输入有界的挠性航天器姿态跟踪滑模控制

针对三轴稳定挠性航天器输入受限的姿态跟踪问题,设计了一类滑模自适应姿态跟踪控制器,它能确保闭环系统在一定条件下具有全局渐近稳定性,且满足控制输入有界的要求;同时,该控制方案是一种模型独立的控制方法,不依赖于航天器结构参数及模态阶数,而且通过引入参数自适应控制律,使得控制器的设计也不依赖于参数不确定性和外部干扰力矩的界函数,具有较强的鲁棒性和工程实用性.最后根据给定的挠性航天器参数进行了数值仿真研究,结果表明在转动惯量存在较大不确定性和外部干扰的情况下,系统具有很好动态性能和有效地抑制控制输入饱和问题,表明所设计的控制方案有效可行,并具有一定潜在的工程应用前景.

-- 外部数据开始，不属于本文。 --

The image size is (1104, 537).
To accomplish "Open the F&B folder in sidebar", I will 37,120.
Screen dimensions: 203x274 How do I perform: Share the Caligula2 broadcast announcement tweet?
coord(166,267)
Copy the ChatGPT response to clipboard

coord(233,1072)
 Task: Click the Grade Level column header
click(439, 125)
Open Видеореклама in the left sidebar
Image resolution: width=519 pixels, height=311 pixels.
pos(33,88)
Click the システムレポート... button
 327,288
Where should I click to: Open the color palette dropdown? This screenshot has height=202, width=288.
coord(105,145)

Adaptive sliding mode control for attitude tracking of flexible spacecraft with bounded inputs

This paper deals with the trajectory tracking for a flexible spacecraft subjected to bounded control input under parameter uncertainties and external disturbances. A simplified adaptive sliding mode control system is designed for the attitude tracking control and vibration suppression of flexible spacecraft, with the degree of sharpness of the control permitted to vary with time according to a set of user-defined parameters. The associated stability proof is constructive and accomplished by the development of a Lyapunov function candidate. It is shown that global stability of the overall system is guaranteed with explicitly accounting for the bounded control input and even in the presence of bounded disturbances and parametric uncertainty. Although control smoothness is preserved at all times, it is important to note that the results of this paper that are derived with respect to bounded control input place no additional restrictions on the body inertias and make no other small-angle assumptions. The closed-loop performance of the new control solution derived here is evaluated extensively through numerical simulations, in which the flexible dynamics is treated as additional disturbance acting on the rigid structure.